As for Professor Solomon’s second assumption–that those involved in the wrongdoing are becoming whistleblowers–the NEJM’s study found that a “large proportion” of the whistleblowers “refused to participate in the corporate actions that led to the suit,” often to their professional detriment. It also found that “[n]early all…insiders first tried to fix matters internally by talking to their superiors, filing an internal complaint, or both.” Far from participating in or directing the improper conduct, the vast majority of whistleblowers first attempted to correct it internally before blowing the whistle.
Finally, it is also worth noting that Professor Solomon’s concern that employees involved in the wrongdoing are financially benefiting from blowing the whistle on their own misconduct is a circumstance already specifically addressed in the False Claims Act. The False Claims Act expressly provides that
if the court finds that the action was brought by a person who planned and initiated the violation…, then the court may, to the extent the court considers appropriate, reduce the share of the proceeds of the action which the person would otherwise receive…, taking into account the role of that person in advancing the case to litigation and any relevant circumstances pertaining to the violation.
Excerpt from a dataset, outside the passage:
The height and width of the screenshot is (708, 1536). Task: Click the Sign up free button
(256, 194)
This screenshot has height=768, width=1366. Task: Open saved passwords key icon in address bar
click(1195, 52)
If the person bringing the action is convicted of criminal conduct arising from his or her role in the violation…, that person shall be dismissed from the civil action and shall not receive any share of the proceeds of the action.
31 U.S.C. § 3730(d)(3). Thus, there are already mechanisms in place to address Professor Solomon’s concerns, which he fails to acknowledge.
Finally, Professor Solomon’s piece is interesting because it likely reflects the same erroneous assumptions that a significant number companies also harbor about whistleblowers and their motivations. To the extent that such erroneous assumptions exist, they likely negatively shape how companies address whistleblowers–both before and after they come forward.The objective research, discussed above, demonstrating why whistleblowers actually step forward, suggests several practical steps that companies can take to encourage employees with information about wrongdoing to report internally first, before blowing the whistle externally. Internal reporting can be worth millions—or hundreds of millions–of dollars to a company’s bottom line. While these steps will be addressed in an upcoming post, the basic take-home message should be that the type of open hostility towards whistleblowers reflected in Professor Solomon’s piece is antithetical to fostering a corporate culture that encourages such internal reporting.